/ | Dave Smith Synth Pro 4x

Über ein kleines Video in Instagram wurde ein Synthesizer von Dave Smith Instruments gesichtet, der laut dem daneben stehenden Text auf der NAMM vorgestellt werden wird.

Mehr als die Bilder gibt es noch nicht, aber es ähnelt optisch schon einmal dem Pro 2. Anzunehmen ist jedoch, dass Dave Smith einen Synthesizer mit maximal vier Stimmen als Nachfolger des Mopho vorstellen wird. Die Mopho-Serie ist schon einige Zeit offiziell abgekündigt. Da es einen luxuriösen Monophonen (Pro 2) und zwei Polyphone mit verschiedenen Schwerpunkten gibt (fett, einfach: Prophet 6; vielseitig, viele Stimmen, : Prophet 12) liegt nahe, dass man sich dem Zwischenraum nähern könnte.

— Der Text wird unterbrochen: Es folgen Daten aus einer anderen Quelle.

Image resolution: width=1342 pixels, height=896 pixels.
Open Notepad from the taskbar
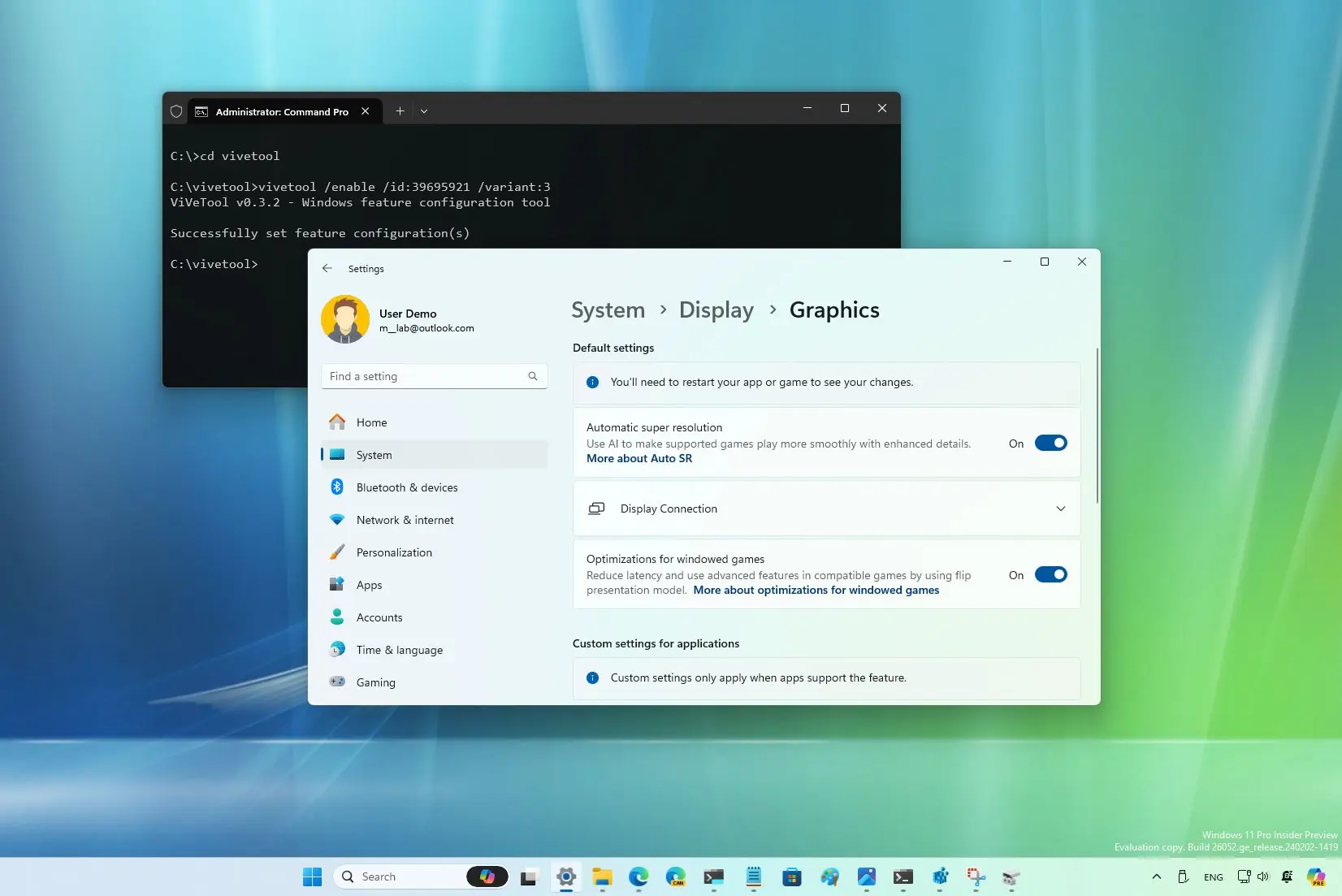pos(753,877)
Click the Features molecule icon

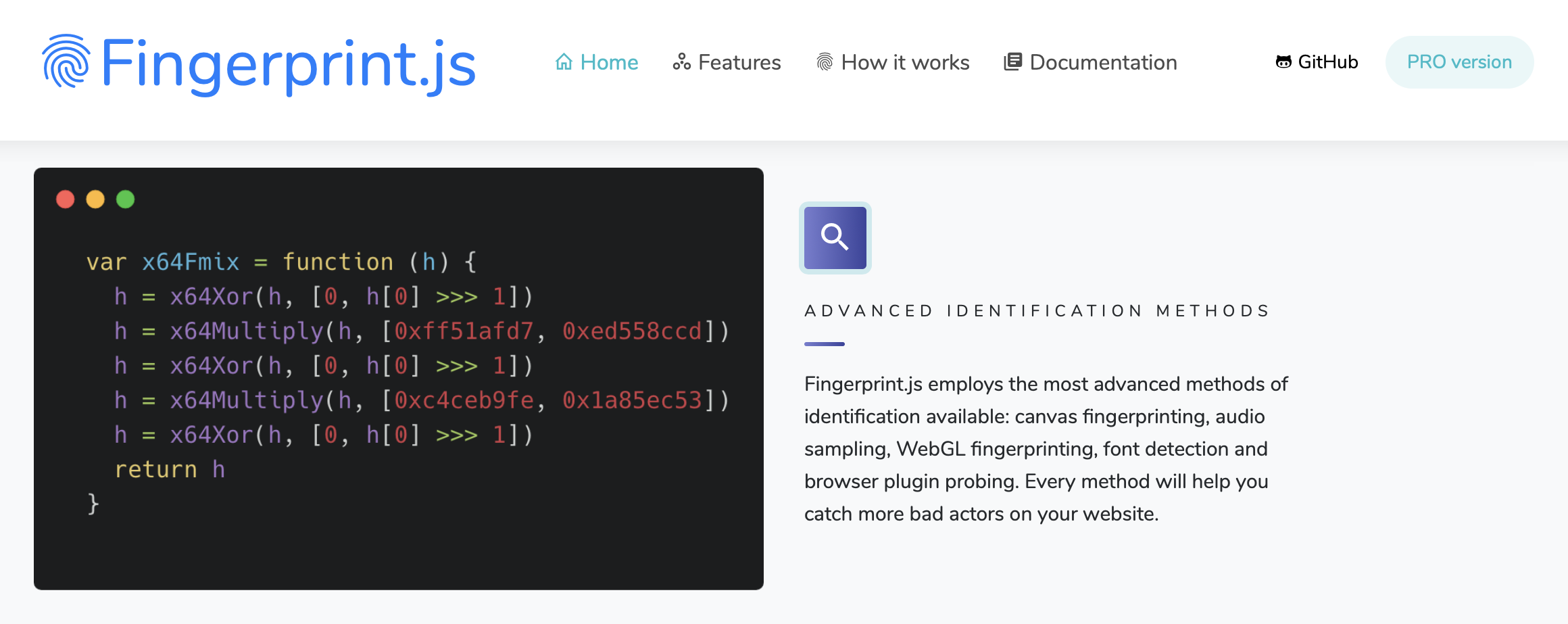point(682,62)
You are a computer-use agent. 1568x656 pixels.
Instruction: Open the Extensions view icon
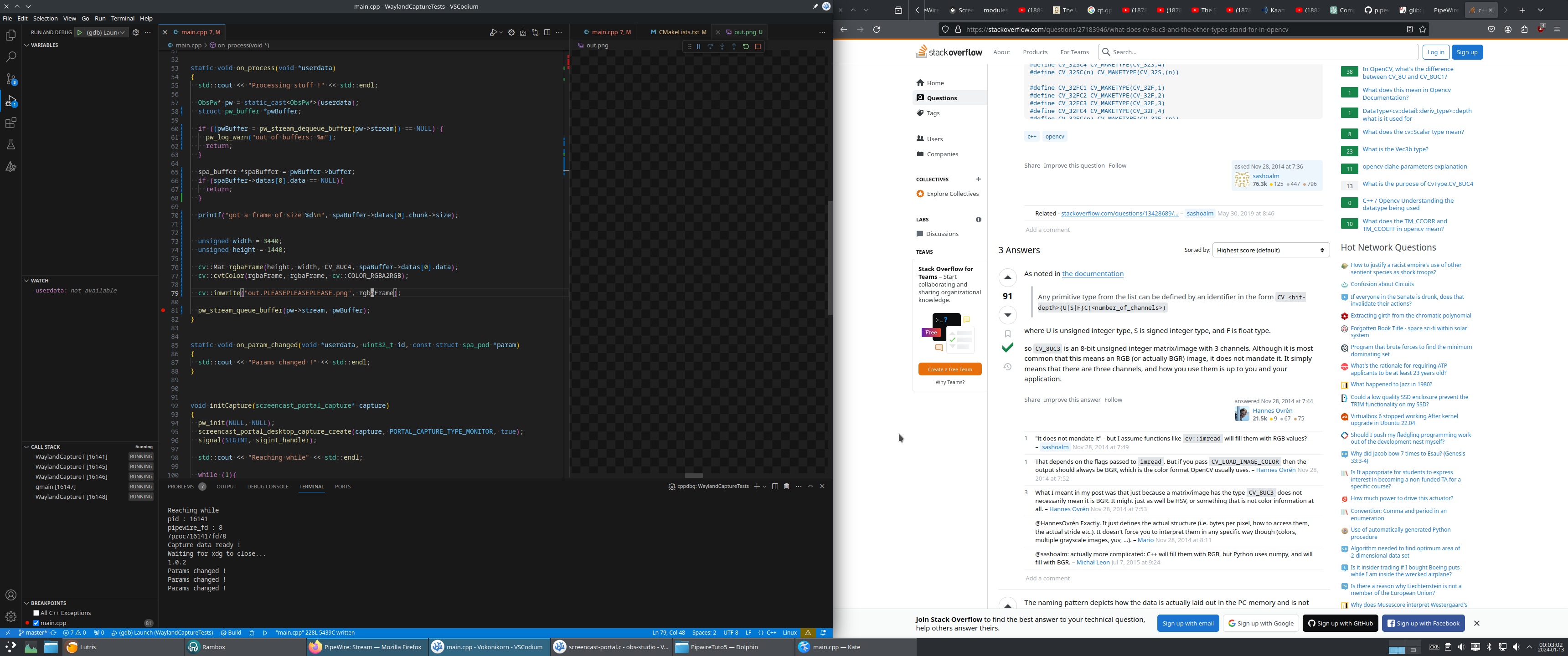point(11,123)
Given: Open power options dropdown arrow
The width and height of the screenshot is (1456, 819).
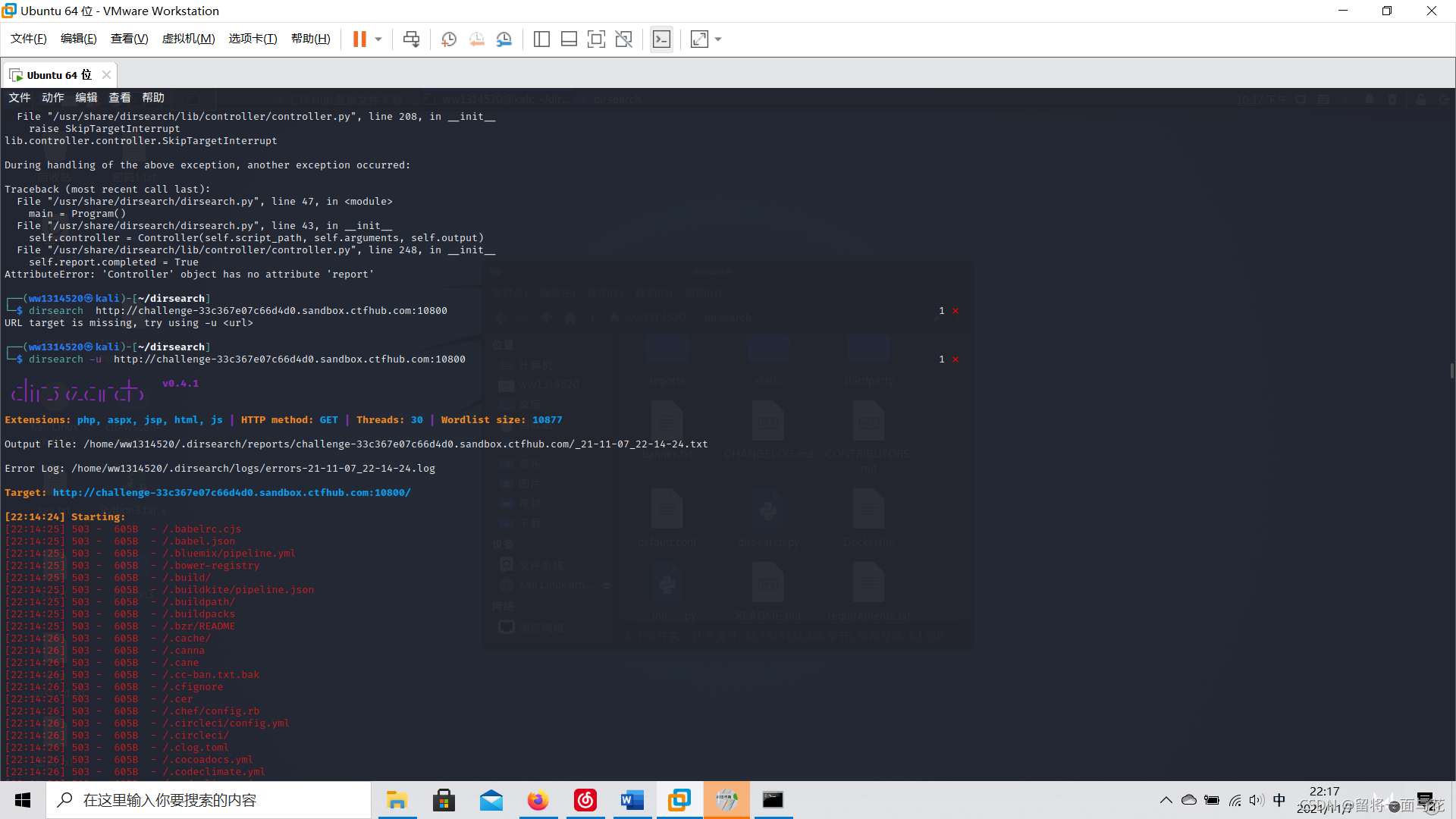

Die Entwicklung des Prophet 6 war im Wesentlichen durch die neuen Oszillatoren geprägt. Sie klingen, wie bereits erwähnt, etwas voller und fetter als die des Prophet 12, weshalb es sich wohl um einen vollanalogen Synthesizer handeln wird. Wohl aber mit einigen speziellen Zugaben, die ihn ausreichend vom Pro 2 und Prophet 6 unterscheiden werden. Es handelt sich offensichtlich um einen kompakteren Synth mit weniger als 5 Oktaven Umfang und damit wohl mehr um einen Live-Synthesizer mit viel Aufwand. Er könnte den Poly-Sequencer und die analogen Oszillatoren des Prophet 6 enthalten oder ein Filter des Pro. Vielleicht auch eine direkte Oberfläche, auf der keinerlei versteckte Funktionen mehr zu finden sind.

Das entspricht genau dem Erfolgskonzept des Prophet 6, der trotz des stolzen Preises sehr viele Interessenten anspricht. So etwas mit vier Stimmen, sehr überzeugendem Sound und bewusst weniger Modulationsquellen, die jeweils eigene Bedienelemente haben, könnte einen „Pro 4x“ bilden. Das Format scheint wuchtiger, dennoch im Gesamten schmaler als die anderen, was für eine ausgedehnte Bedienidee steht. Der Pro 4 wäre nicht vierfach paraphonisch, sondern vollständig polyphon. Das wäre ein guter Konkurrent im preislich leicht höheren Segment zum Korg Minilogue. Es gibt noch immer zu wenige Synthesizer, die genau das abdecken: fett klingende analoge mehrstimmige Synthesizer für wenig Geld. Mehr dann hoffentlich auf der NAMM.

Möglicherweise produziert DSI auch für Tom Oberheim, auch hierzu gibt es Spekulationen.